* **Passage given**
It appears that it might be some kind of kernel dependency. I tested
on Rocky Linux (RHEL based image) with Kernel 4.18 and Ubuntu 20.04
(Kernel 5.4) with the same issue running the simplified code.

Error
-----------------------
libbpf: sec 'kprobe/nvme_submit_cmd': found 2 CO-RE relocations
libbpf: CO-RE relocating [2] struct pt_regs: found target candidate
[202] struct pt_regs in [vmlinux]
libbpf: prog 'nvme_submit_cmd': relo #0: <byte_off> [2] struct
pt_regs.si (0:13 @ offset 104)
libbpf: prog 'nvme_submit_cmd': relo #0: matching candidate #0
<byte_off> [202] struct pt_regs.si (0:13 @ offset 104)
libbpf: prog 'nvme_submit_cmd': relo #0: patched insn #0 (LDX/ST/STX)
off 104 -> 104
libbpf: prog 'nvme_submit_cmd': relo #1: <byte_off> [7] struct
nvme_command.common.opcode (0:0:0:0 @ offset 0)
libbpf: prog 'nvme_submit_cmd': relo #1: no matching targets found
libbpf: prog 'nvme_submit_cmd': relo #1: substituting insn #1 w/ invalid insn
libbpf: prog 'nvme_submit_cmd': BPF program load failed: Invalid argument
libbpf: prog 'nvme_submit_cmd': -- BEGIN PROG LOAD LOG --
Unrecognized arg#0 type PTR
; int BPF_KPROBE(nvme_submit_cmd, void *nvmeq, struct nvme_command
*cmd, bool write_sq)
0: (79) r3 = *(u64 *)(r1 +104)
1: <invalid CO-RE relocation>
failed to resolve CO-RE relocation <byte_off> [7] struct
nvme_command.common.opcode (0:0:0:0 @ offset 0)
processed 2 insns (limit 1000000) max_states_per_insn 0 total_states 0
peak_states 0 mark_read 0
-- END PROG LOAD LOG --

I did have a breakthrough when upgrading Ubuntu to the HWE kernel
(5.13) where the tool worked properly. We can start using the HWE
Kernel for our development and make progress with our tools, but I
would still like to try to understand why it may not be working on
Ubuntu 20.04 Kernel 5.4 or RedHat's version of 4.18.

I verified the following kernel configuration parameters.

CONFIG_KPROBES=y
CONFIG_UPROBES=y
CONFIG_DEBUG_FS=y
CONFIG_FTRACE=y
CONFIG_FTRACE_SYSCALLS=y
CONFIG_KPROBE_EVENTS=y
CONFIG_UPROBE_EVENTS=y
CONFIG_BPF_EVENTS=y

Are there other config settings that I might not be thinking of for
these kernels?


On Tue, May 31, 2022 at 11:51 PM Andrii Nakryiko
<andrii.nakryiko@gmail.com> wrote:
>
> On Tue, May 31, 2022 at 7:16 PM John Mazzie <john.p.mazzie@gmail.com> wrote:
> >
> > I pulled the latest libbpf-bootstrap and rebuilt my programs. The
> > error message is clearer now. I think last time I tried
> > libbpf-bootstrap was still linked to 0.7 instead of 0.8.

* **Items**
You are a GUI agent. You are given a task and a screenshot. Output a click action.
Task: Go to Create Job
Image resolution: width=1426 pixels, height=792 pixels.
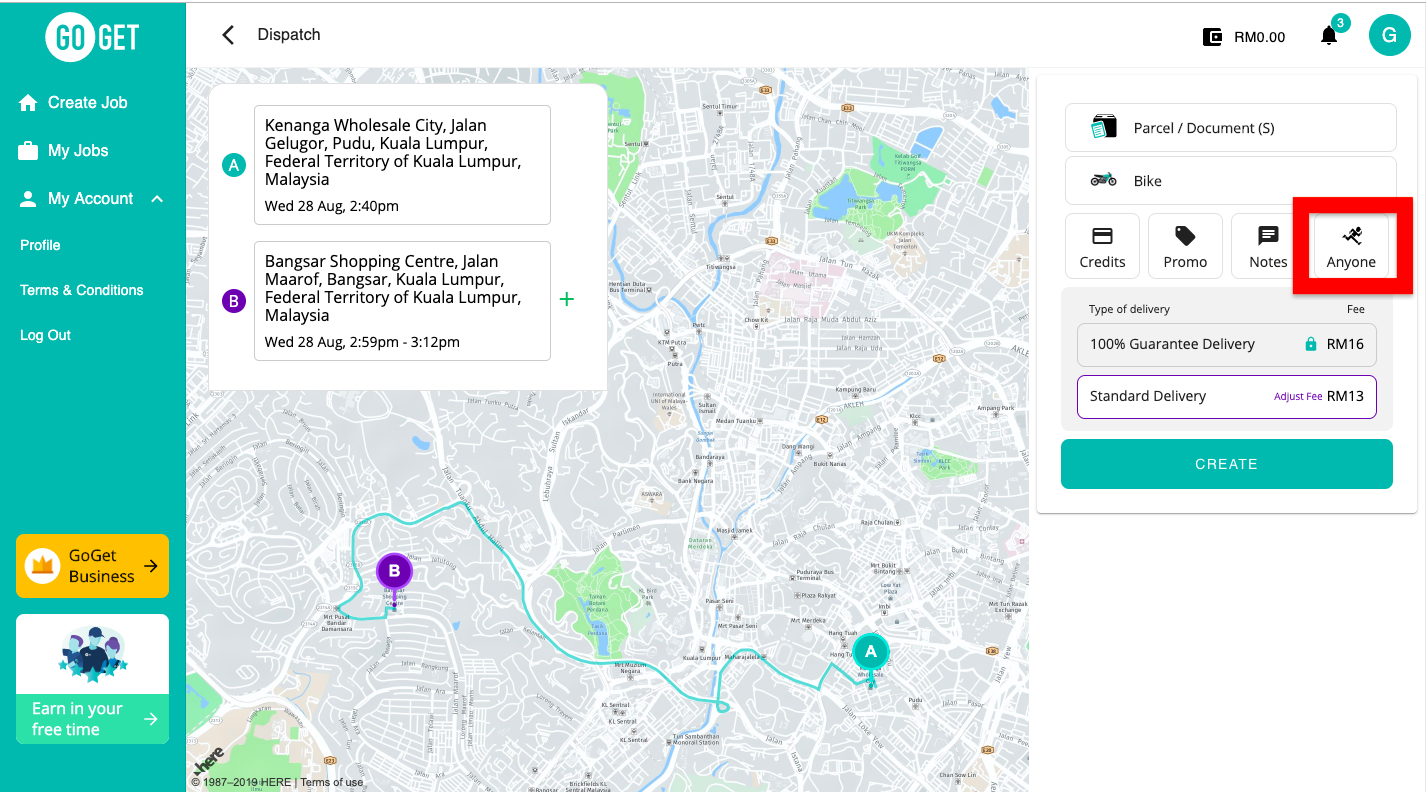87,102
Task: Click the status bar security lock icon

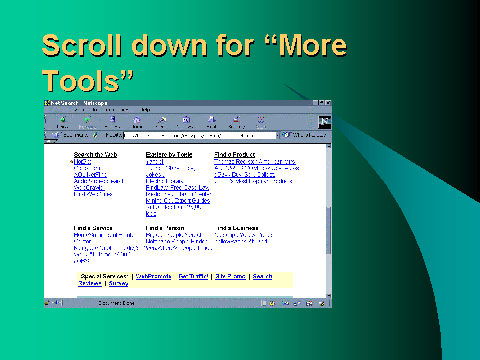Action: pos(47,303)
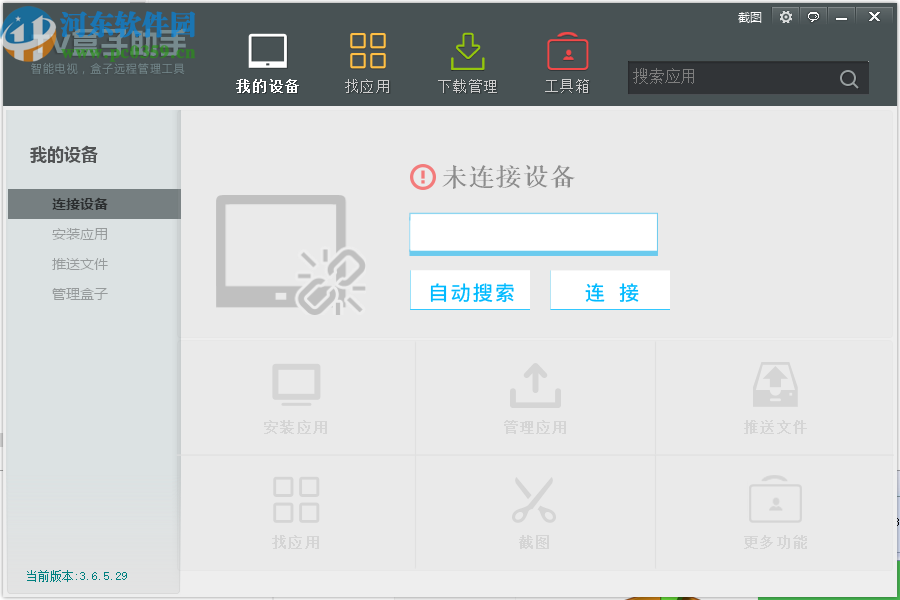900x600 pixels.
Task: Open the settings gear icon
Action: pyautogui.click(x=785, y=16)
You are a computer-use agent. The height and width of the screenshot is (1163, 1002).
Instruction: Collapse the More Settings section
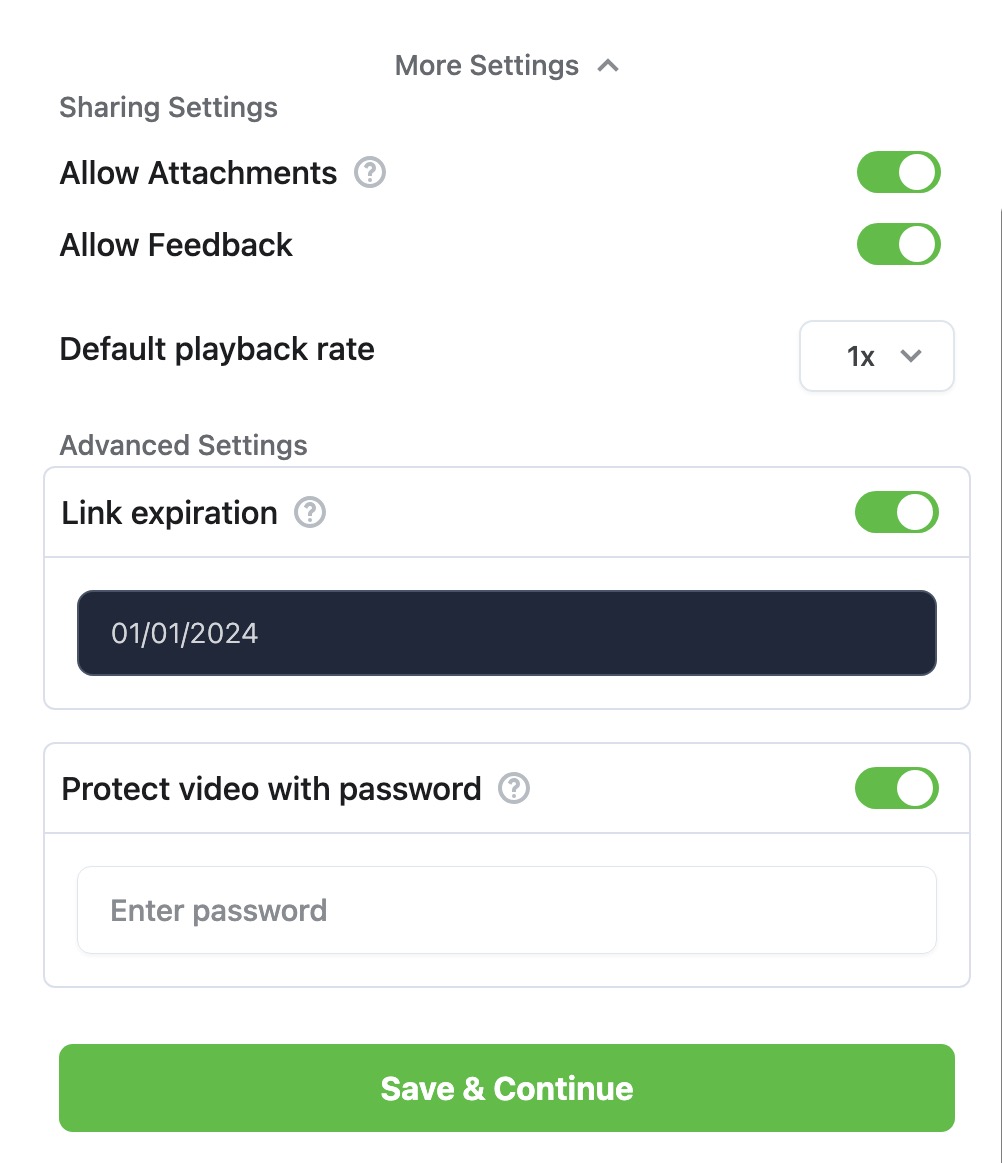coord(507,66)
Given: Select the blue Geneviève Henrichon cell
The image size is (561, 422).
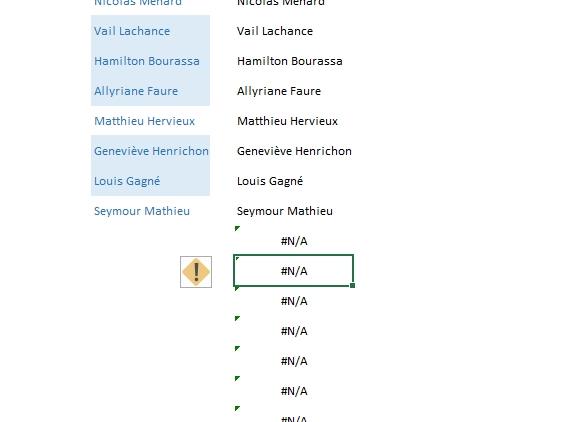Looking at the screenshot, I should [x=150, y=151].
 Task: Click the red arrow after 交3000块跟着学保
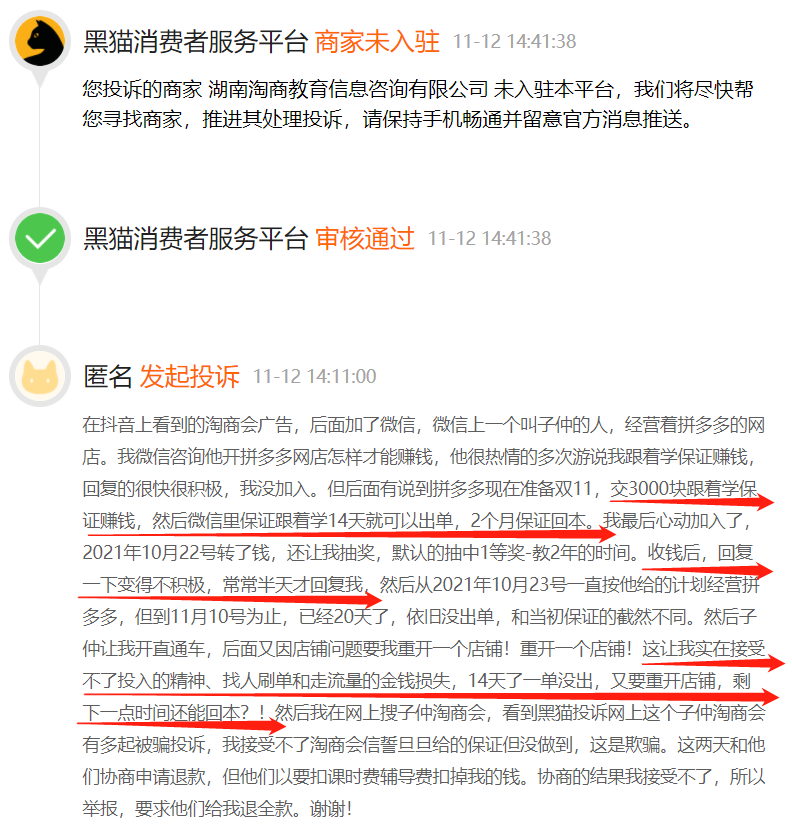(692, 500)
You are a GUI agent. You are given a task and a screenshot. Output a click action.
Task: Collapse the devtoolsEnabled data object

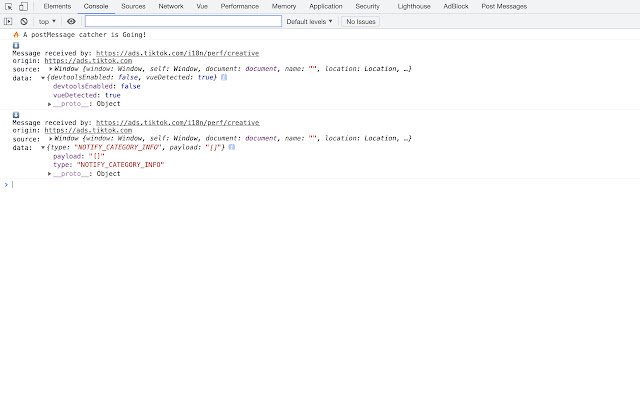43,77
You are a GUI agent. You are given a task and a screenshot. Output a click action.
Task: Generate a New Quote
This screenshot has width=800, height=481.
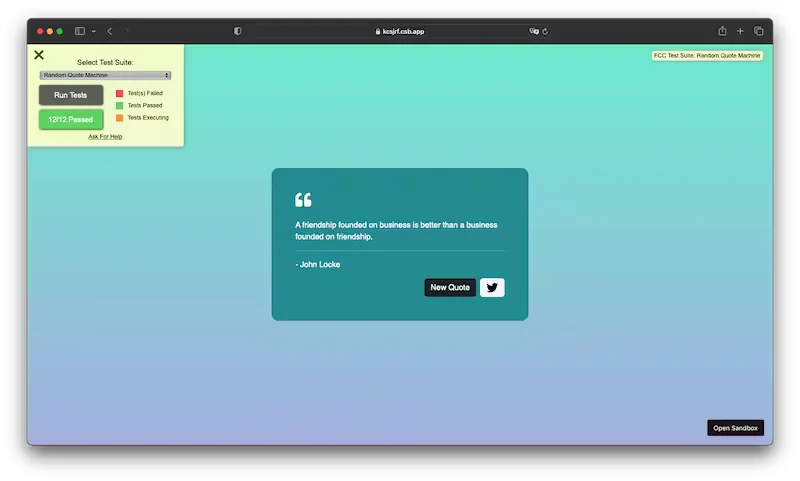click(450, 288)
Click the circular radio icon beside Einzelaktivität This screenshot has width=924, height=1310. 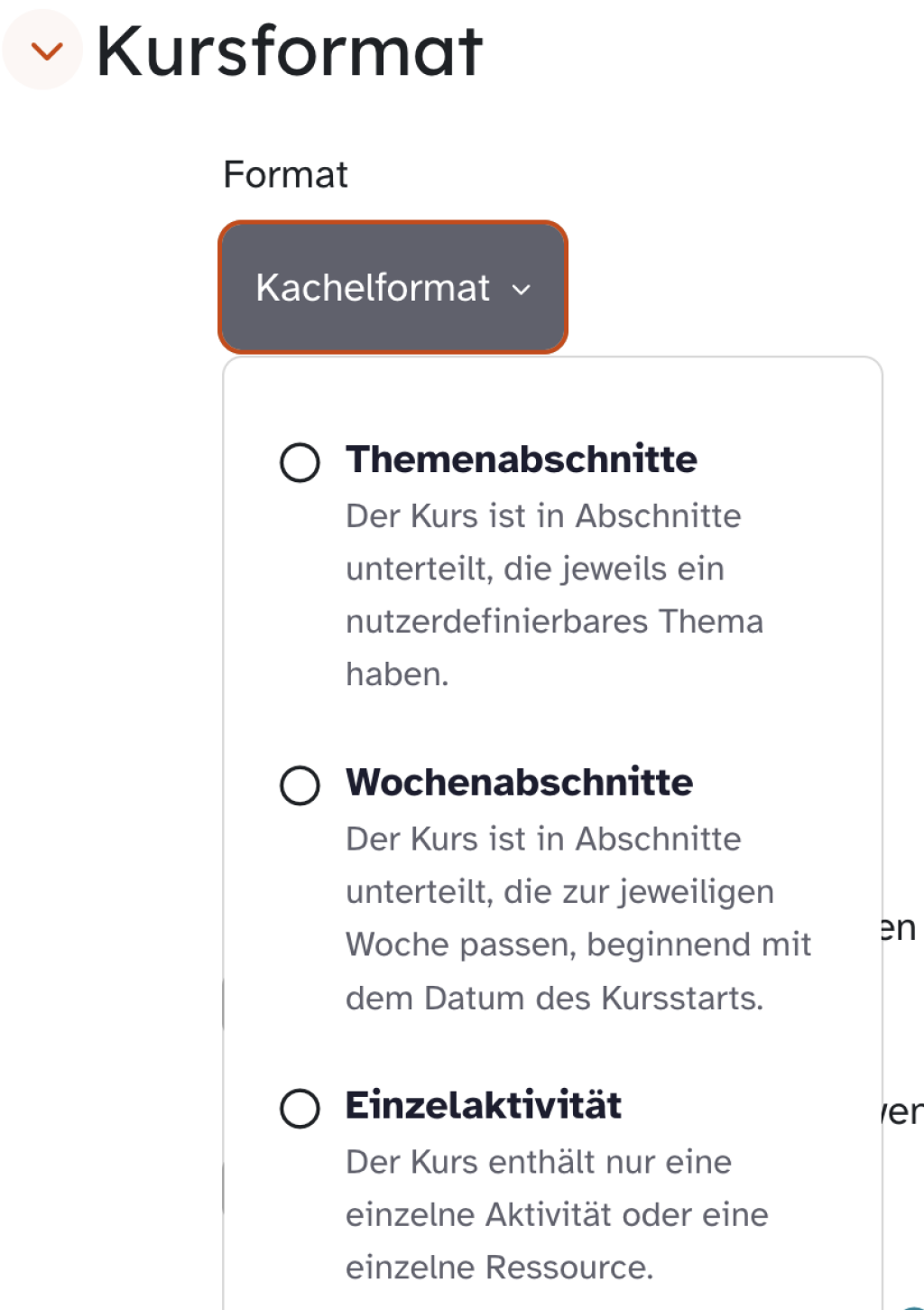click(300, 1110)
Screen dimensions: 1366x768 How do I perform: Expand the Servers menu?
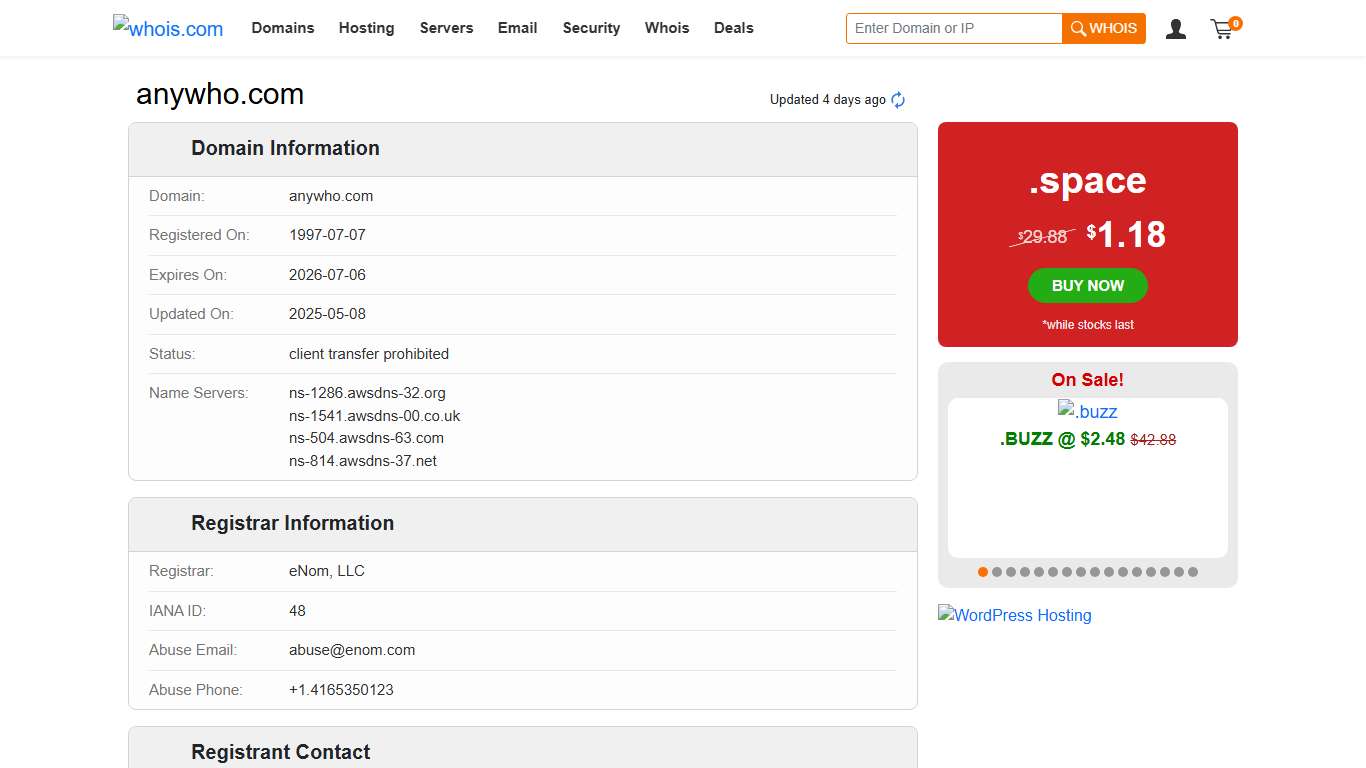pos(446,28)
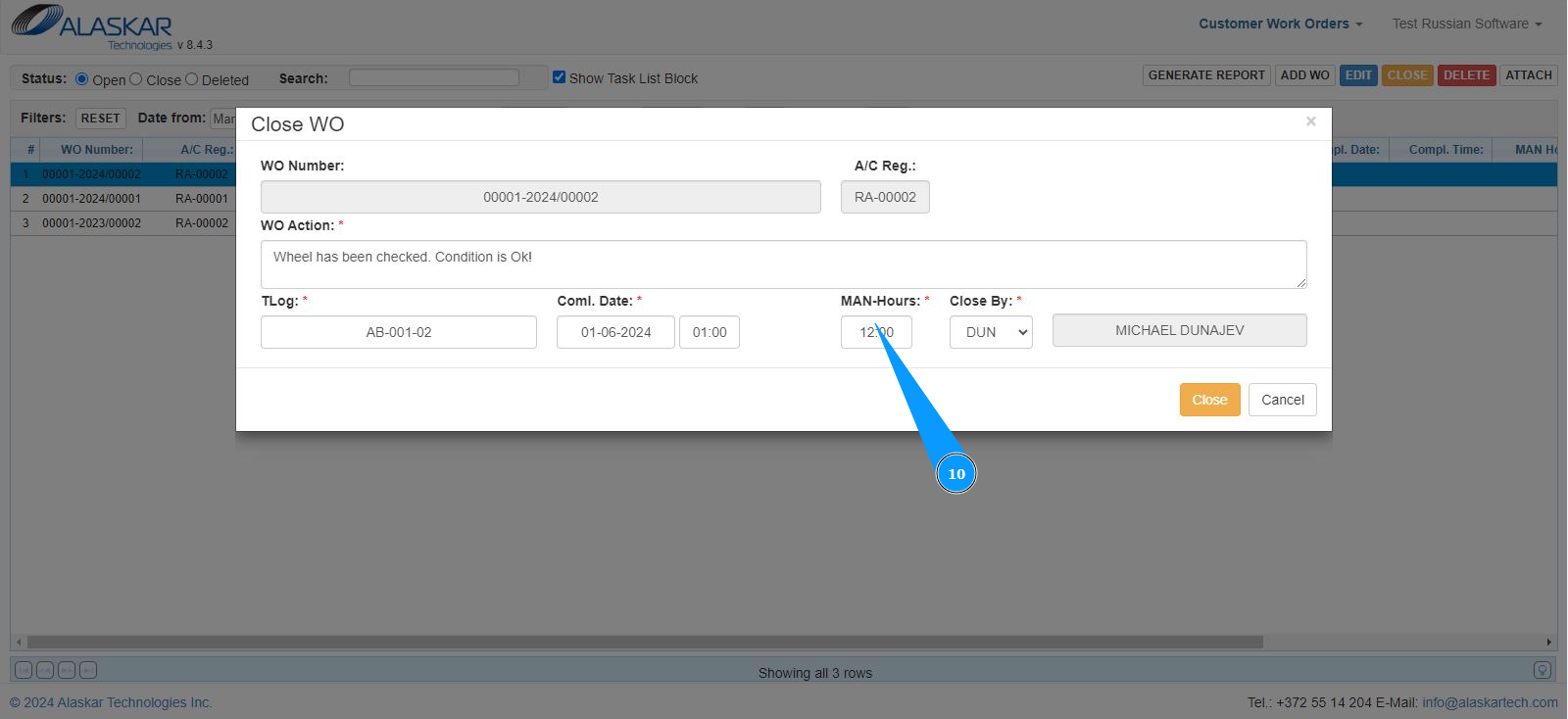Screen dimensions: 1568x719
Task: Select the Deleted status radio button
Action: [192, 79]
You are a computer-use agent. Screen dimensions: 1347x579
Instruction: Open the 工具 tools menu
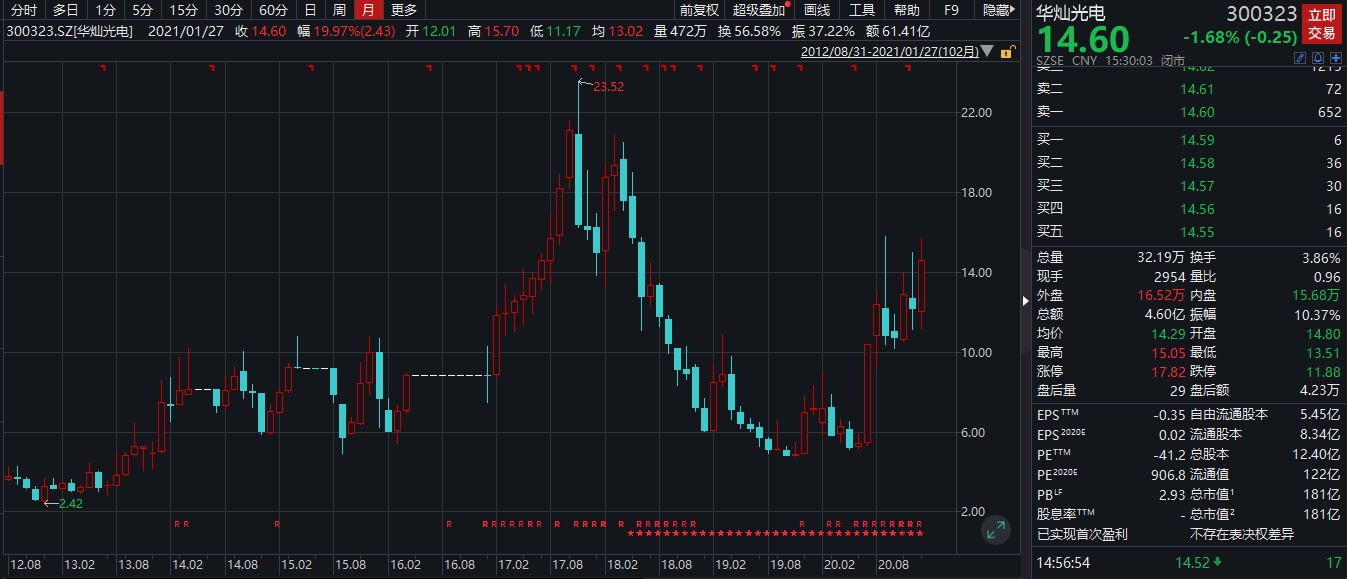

* **Exercise requirements**
- a) Decide whether each statement agrees with the post about the libbpf load failure: (i) The tool worked properly after Ubuntu was upgraded to the HWE kernel 5.13. (ii) The log reports that relocation #1 found a matching target. (iii) The writer intends to pause tool development until the cause on Kernel 5.4 is understood. Answer yes or no for each and quote the words from the post that decide it.
- b) Write the next part of the post about the libbpf load failure, starting after its final line.

* **Results for the exercise**
- a)
(i) Yes: "I did have a breakthrough when upgrading Ubuntu to the HWE kernel (5.13) where the tool worked properly."
(ii) No: "libbpf: prog 'nvme_submit_cmd': relo #1: no matching targets found"
(iii) No: "We can start using the HWE Kernel for our development and make progress with our tools"

- b)
> >
> > The new message is the following which makes sense in regard to what you said.
> >
> > <invalid CO-RE relocation>
> > failed to resolve CO-RE relocation <byte_off> [14] struct
> > nvme_command.common.opcode (0:0:0:0 @ offset 0)
> > processed 8 insns (limit 1000000) max_states_per_insn 0 total_states 0
> > peak_states 0 mark_read 0
> >
> > This struct is part of the nvme driver, which is running on this
> > system as it only has nvme devices (including boot device). I've been
> > able to access this data using bpftrace on the same system. If I don't
> > try to access this struct I can count the correct number of
> > nvme_submit_cmd triggers, so I believe the probe is working correctly.
> > Is this a case where I need to define more/all of the struct?
> >
>
> Look at debug logs from libbpf. I tried simplified version of your
> program and it all works for me.
>
> struct nvme_common_command {
>     __u8         opcode;
> } __attribute__((preserve_access_index));
>
> struct nvme_command {
>     union {
>         struct nvme_common_command common;
>     };
> } __attribute__((preserve_access_index));
>
> SEC("kprobe/nvme_submit_cmd")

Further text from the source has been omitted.